If you’re turning 62 this year or are already 62 but not yet full retirement age. Once you reach full retirement age at 66, you still will be able to file a restricted application for only a spousal benefit as long as your spouse also has reached full retirement age and is claiming a benefit. “The big change is that triggering the spousal benefit is more difficult,” says Hopkins. “After 180 days, your spouse won’t be able to do a file and suspend to trigger spousal benefits. One spouse will actually have to claim in order to trigger benefits for the other.”
Younger than 62 on Jan. 1, 2016. Anyone who doesn’t turn 62 by the end of this year will lose the right to claim spousal benefits only. If you are entitled to both spousal and worker benefits, you’ll be deemed to be filing for the largest benefit possible — your own or your spousal with no better option. Hopkins points out 1 small Social Security quirk: “Those who turn 62 on Jan. 1 are deemed to have turned 62 in 2015. If you are a Jan. 1 baby, this strategy is still available to you. The people born on the 2nd don’t get it,” he says.
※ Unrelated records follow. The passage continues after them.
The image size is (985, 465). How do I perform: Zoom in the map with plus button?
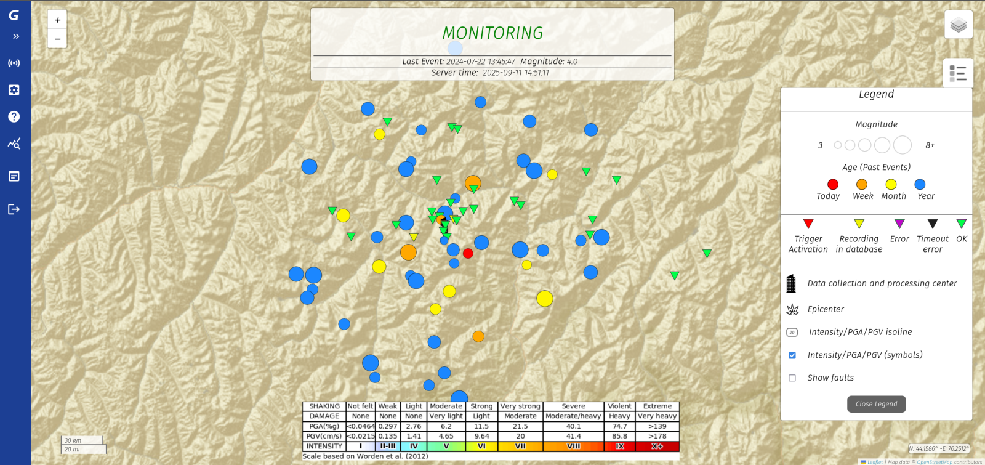tap(57, 20)
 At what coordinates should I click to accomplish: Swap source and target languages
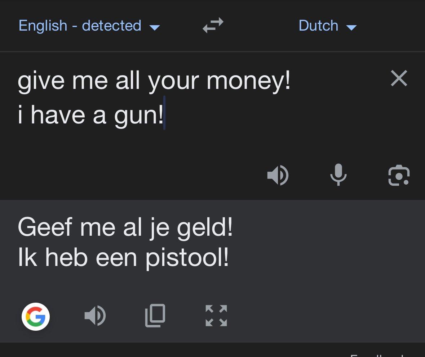(x=213, y=26)
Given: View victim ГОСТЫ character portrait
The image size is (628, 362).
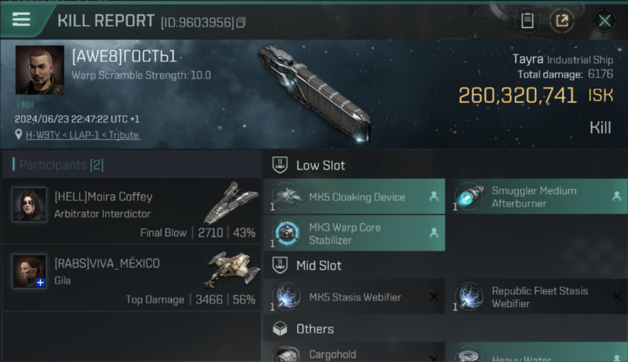Looking at the screenshot, I should 40,70.
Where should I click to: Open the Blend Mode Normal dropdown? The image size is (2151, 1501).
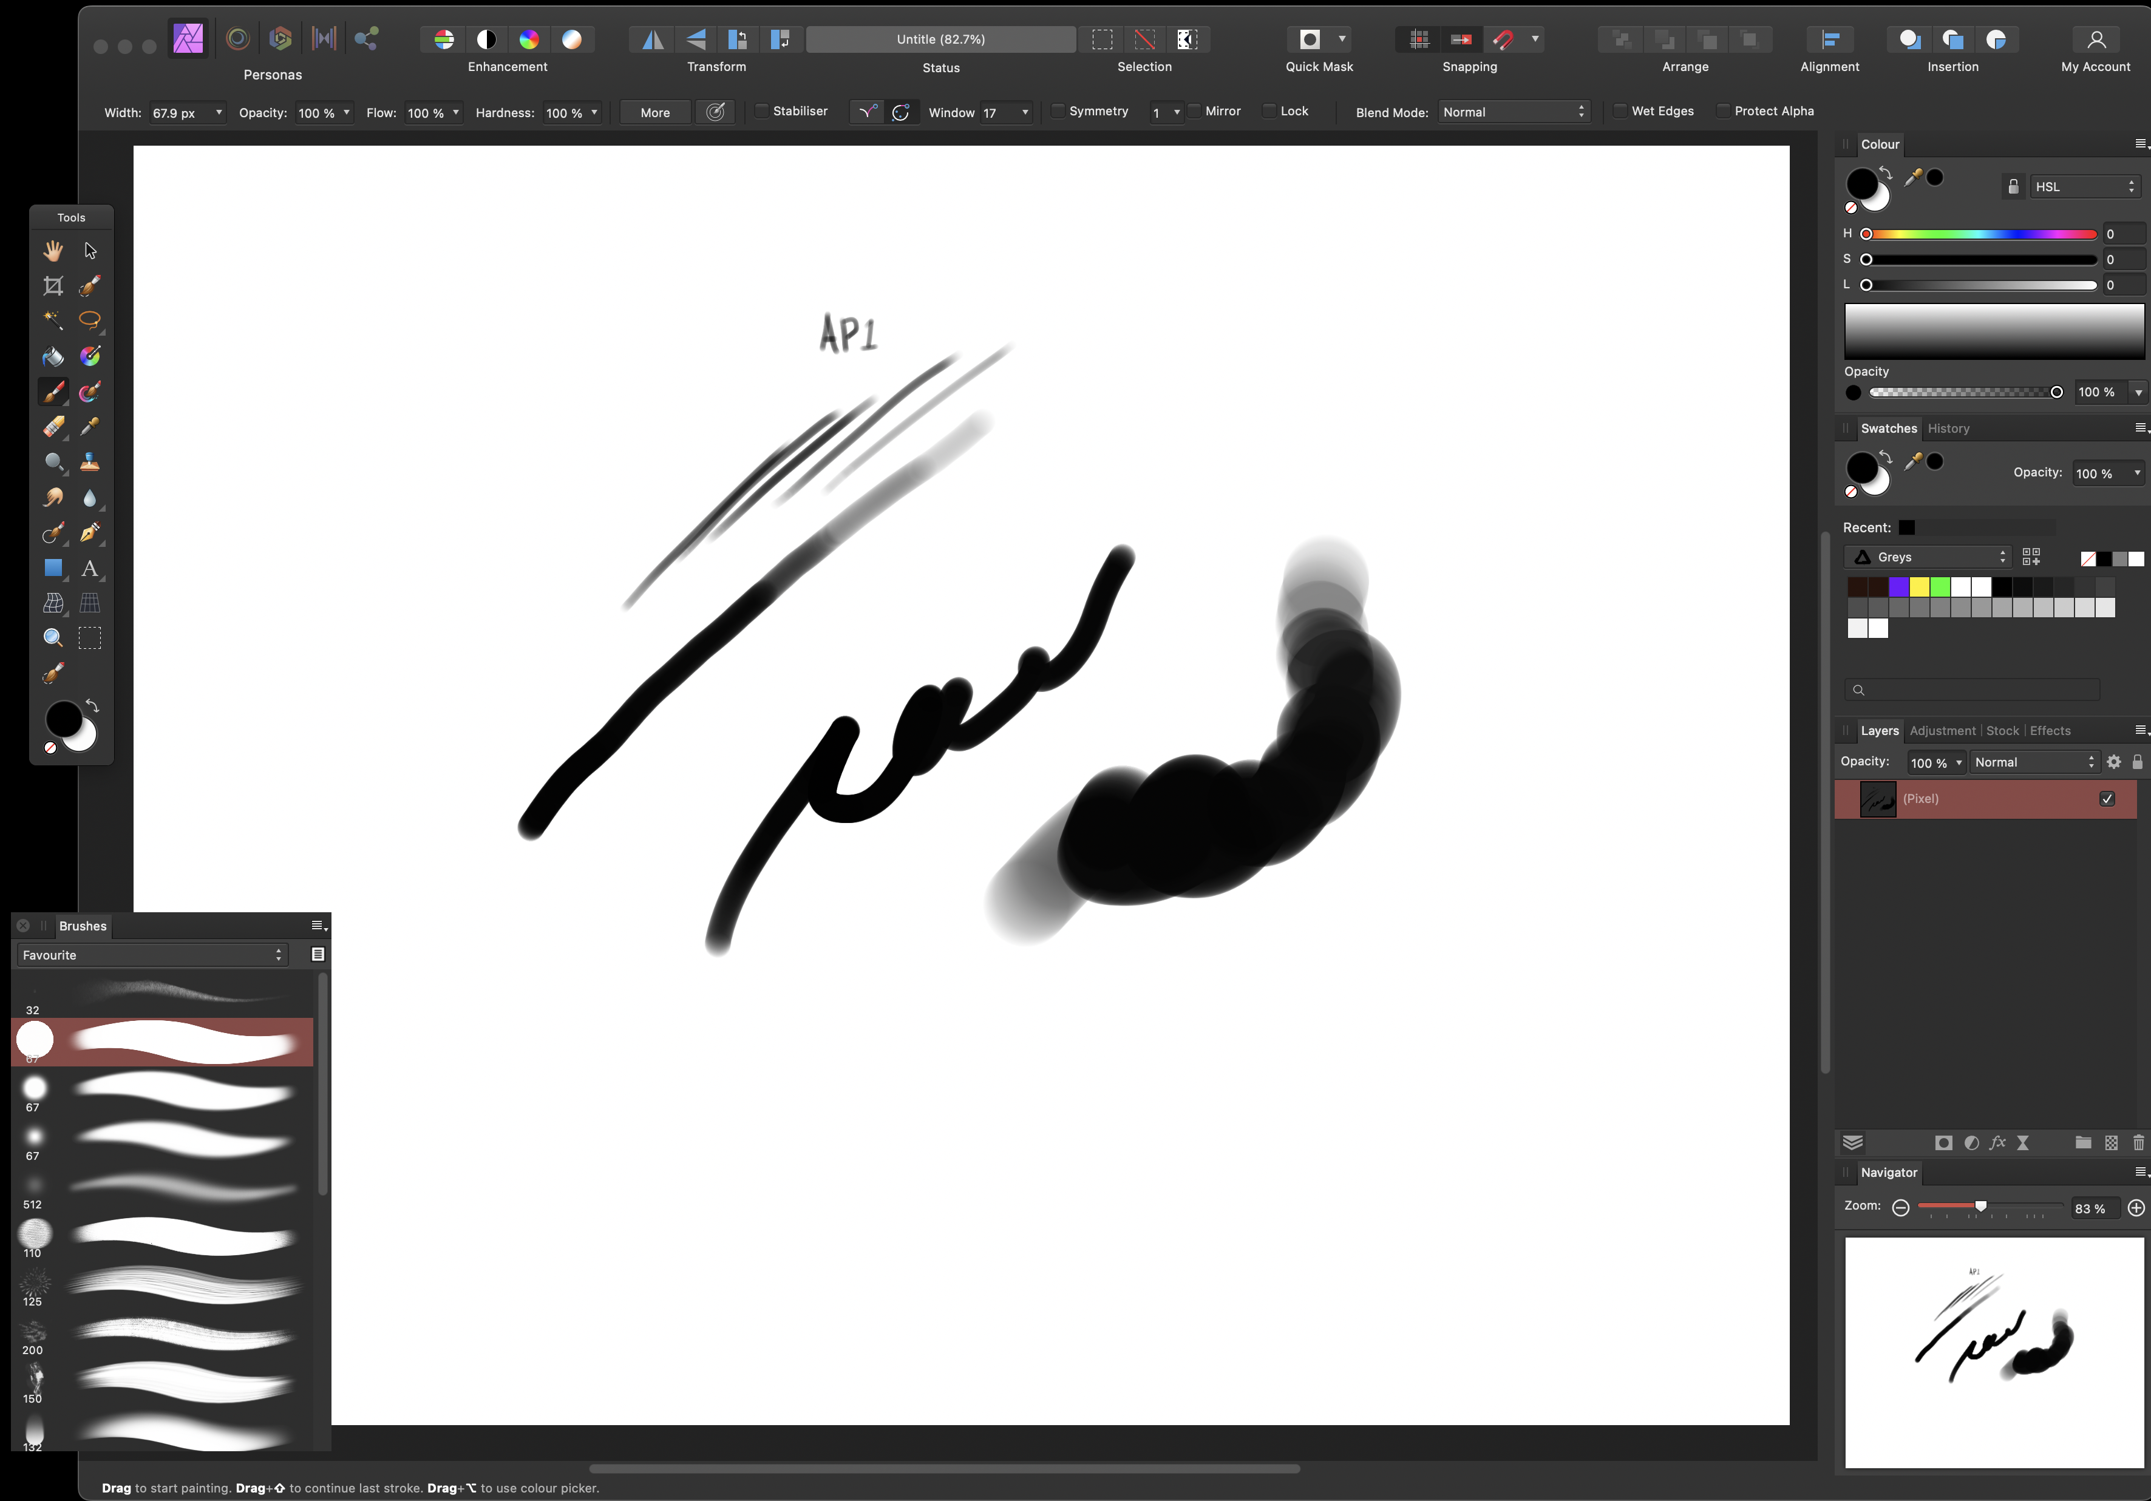click(x=1513, y=112)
Claiming spousal benefits as a divorced spouse. Under the old rules, you could claim a spousal benefit only at 66 as long as your divorced spouse was 62, and delay claiming your worker’s benefit until it reached its maximum value at age 70. That option has been eliminated. When you file, you’ll be deemed to be filing for the largest benefit possible. Also, the new rules seem to require that the spouse of a divorced person filing for benefits also must have filed for his or her own benefits. Since this could allow 1 ex-spouse to hold the other ex-spouse’s benefits hostage, both Kotlikoff and Hopkins believe this aspect of the new regulations will be corrected.
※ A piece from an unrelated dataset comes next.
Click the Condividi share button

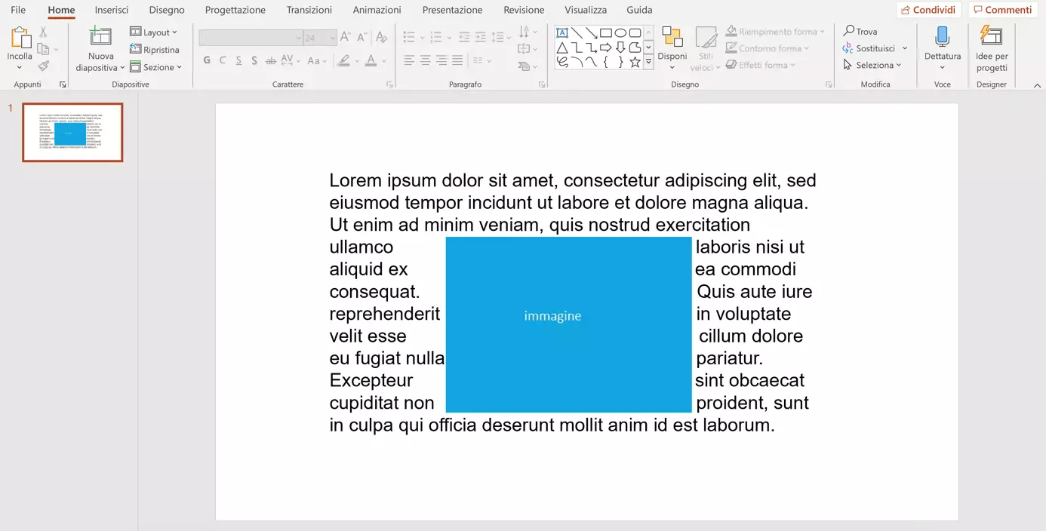tap(928, 10)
Widows and widowers are mostly unaffected. Survivors who are eligible for both earned and survivor benefits will continue to have 2 strategies available to them. They will continue to be able to start with a survivor benefit at age 60, then switch to a higher worker’s benefit anytime up until age 70. Or under some circumstances, a widow may find it advantageous to start with a worker’s benefit at age 62 and switch to a higher survivor’s benefit at full retirement age.
One thing this law didn’t change, especially for people under 62, is the need to understand your options and make a plan. If you are confused about how these changes affect you, get help during the next 6 months while you may still have a chance to choose a strategy that will soon disappear.